[文章摘录] The Case for Cloud Computing (ITPro, 2009)
Time: 3.5 hours
Robert L. Grossman, "The Case for Cloud Computing," IT Professional, vol. 11, no. 2, pp. 23-27, Mar./Apr. 2009, doi:10.1109/MITP.2009.40
作者是大牛, 学术界和企业界通吃. Publication List中有好几篇SC, SIGKDD, KDD这类级别的论文, 同时也是CCA08组委会的成员之一(看来要关注一下CCA了). 这又是一篇讨论云计算的杂志类文章, 本来这种文章就不如讨论具体问题的学术论文有意思, 看多了更有点腻, 但是在了解了作者的背景后, 对作者的仰慕之情激发了我对这篇文章的兴趣, 毕竟是出自一位在学术界和企业界浸淫了多年的前辈之手, 值得花几个小时静心一读.
Research Interests
Data mining, HPC and networking, grid computing etc.
Academic background
University of Illinois at Chicago. Professor, Department of Mathematics, Statistics, & Computer Science, Department of Electrical Engineering and Computer Science, 1995-present.
Cornell University. Visiting Associate Professor, Department of Computer Science 1994-1995. Visiting Scientist, Mathematical Sciences Institute, 1989.
University of California at Berkeley. NSF Postdoctoral Research Fellow. 1984-1988.
Princeton University. 1980-1984. Ph.D. Mathematics, 1985.
Harvard University. 1976-1980. A.B., Mathematics, 1980.
Industrial experiences
Open Data Group Founder and Managing Partner, 2001-present.

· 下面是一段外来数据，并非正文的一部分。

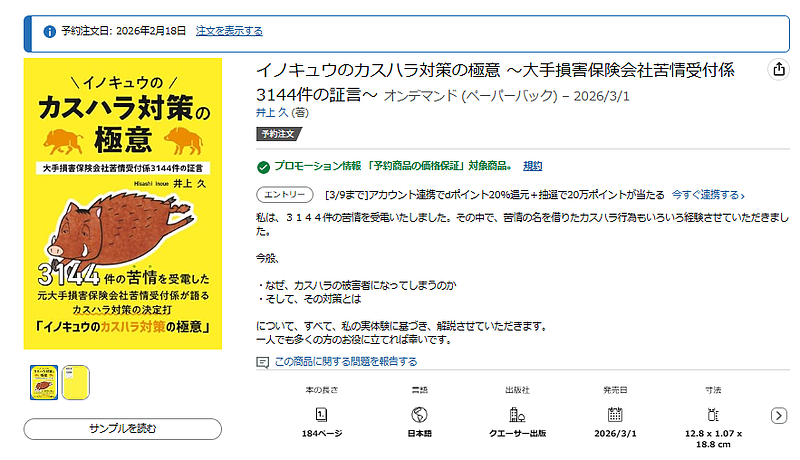The image size is (800, 460).
Task: Click the release date calendar icon
Action: pyautogui.click(x=615, y=415)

Magnify, Inc. Founder and Chairman, 1994-2005; CEO, 1994-2001.
以下是文章摘录
1. 云计算尚无统一的定义, 本文作者认为的一个可行的定义:
"clouds, or clusters of distributed computers, provide on-demand resources and services over a network, usually the Internet, with the scale and reliability of a data center."
对比Ian Foster对云计算的定义, 大同小异, 这个更加简洁一点.
2. 作者将"云"分成了两种类型.
(1) provide computing instances on demand
比如Amazon's EC2 services, Eucalyptus System(开源版本, 使用与EC2 Cloud相同的API)(有免费版的软件可用于构建自己的云)
(2) provide computing capacity on demand
比如Google's MapReduce, Hadoop System(MapReduce的开源版本)
这两种不同的类型, 有不同的开发模式, 标准制定的难度不同(portability/interoperability实现难度不同), 不同的benchmark.
3. 作者认为Cloud Computing会受到关注的原因(背景)
(1) Scale
"Some companies that rely on cloud computing have infrastructures that scale over several (or more) data centers."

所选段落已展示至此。